Page MenuHomeFreeBSD

Make pmap_invalidate_ept() wait synchronously for guest exits
ClosedPublic

Authored by markj on Oct 22 2020, 7:40 PM.
Tags
None
Referenced Files
F105772399: D26910.diff
Fri, Dec 20, 11:59 AM
Unknown Object (File)
Fri, Dec 13, 4:49 PM
Unknown Object (File)
Nov 14 2024, 9:26 PM
Unknown Object (File)
Nov 5 2024, 5:20 AM
Unknown Object (File)
Nov 2 2024, 9:32 AM
Unknown Object (File)
Nov 1 2024, 1:24 AM
Unknown Object (File)
Oct 18 2024, 5:34 AM
Unknown Object (File)
Oct 4 2024, 11:23 PM
Subscribers

Details

Summary

Currently EPT TLB invalidation is done by incrementing a generation
counter and issuing an IPI to all CPUs currently running vCPU threads.
The VMM inner loop caches the most recently observed generation on each
host CPU and invalidates TLB entries before executing the VM if the
cached generation number is not the most recent value.
pmap_invalidate_ept() issues IPIs to force each vCPU to stop executing
guest instructions and reload the generation number. However, it does
not actually wait for vCPUs to exit, potentially creating a window where
guests are referencing stale TLB entries. This change attempts to fix
that using SMR.

The idea is to bracket guest execution with an SMR read section which is
entered before loading the generation counter. Then,
pmap_invalidate_ept() increments the current write sequence before
loading pm_active and sending IPIs, and polls readers to ensure that all
vCPUs potentially operating with stale TLB entries have exited before
pmap_invalidate_ept() returns.

I left the erratum383 workaround as-is; it also increments pm_eptgen but
uses an SMP rendezvous to ensure that guest CPUs exit before returning.
The workaround is relevant only for fairly old hardware and I have no
means to test changes to it.

I also annotated some loads of pm_eptgen using atomic_load_long().
Otherwise I'm not sure that the code is safe in the face of compiler
reordering.

Another, simpler, solution would be to replace the ipi_selected() call
in pmap_invalidate_ept() with an SMP rendezvous. However,
smp_rendezvous_cpus() doesn't scale particularly well today: it is
serialized using a spin mutex (and so interrupts are disabled while
waiting for acknowledgements), and all CPUs must increment a global
variable in the IPI handler. This could be fixed. However, the use of
SMR also allows the initiator to return earlier since it only needs to
wait until vCPUs have exited. Finally having a general mechanism to
wait for vCPUs to exit (with or without an IPI) may be useful in other
contexts.

Diff Detail

Lint
Lint Passed
Unit
No Test Coverage
Build Status
Buildable 34507
Build 31605: arc lint + arc unit

Event Timeline

markj requested review of this revision.Oct 22 2020, 7:40 PM
sys/amd64/amd64/pmap.c
2754–2756

I'm not sure why _acq is used here. The increment is atomic so other instructions cannot be reordered with it.
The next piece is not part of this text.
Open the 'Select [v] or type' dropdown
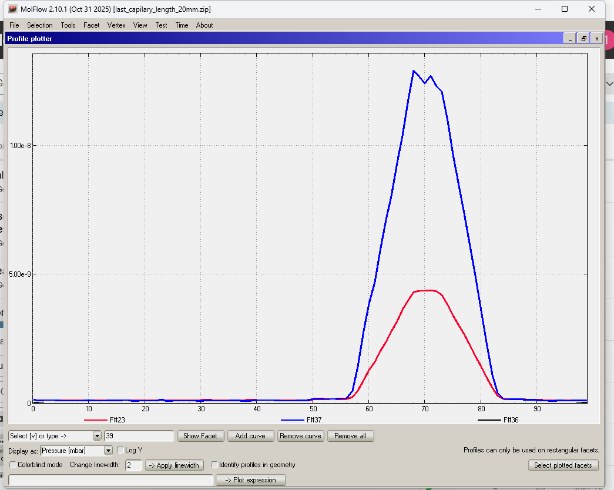614x490 pixels. click(x=97, y=436)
As a side note, I think some of our atomic_*_acq_* atomics are incorrect on at least arm64. For example, atomic_add_acq_long() without LSE results in an exclusive load-acquire and exclusive store pair, and nothing disallows reordering of subsequent loads with the store, contrary to the expectations of some consumers. The atomic-ordered-before property described in the ARM ARM only appears to prevent reordering of a subsequent load-acquire with a preceding exclusive store.

sys/amd64/vmm/amd/svm.c
2087

Why is this using _ACQ? I can't see a reason. VMX uses plain CPU_SET_ATOMIC, though up until recently it was implemented in assembly.

This revision is now accepted and ready to land.Oct 24 2020, 9:32 AM

Would it be possible to cache the smr_seq_t instead of pmap->pm_eptgen ? One less atomic to increment.

sys/amd64/amd64/pmap.c
2754–2756

I think it was just paranoia.

sys/amd64/vmm/amd/svm.c
2087

Same paranoia.

Would it be possible to cache the smr_seq_t instead of pmap->pm_eptgen ? One less atomic to increment.

I thought about it a bit but wanted to keep the initial change simple since there are other places where we increment the eptgen. One problem with using the sequence number alone is that it's 32 bits wide. smr_advance() will block if it gets close to wraparound, but that only checks active readers.

sys/amd64/amd64/pmap.c
2754–2756

In regards to the side note, can you point to an example or two through email? I suspect that the real issue is that these examples are using the wrong fencing. I've seen people express a desire for a store acquire-like operation, but that is an utterly bogus notion under the release consistency model.

Drop uses of _acq in updates of pm_eptgen and pm_active.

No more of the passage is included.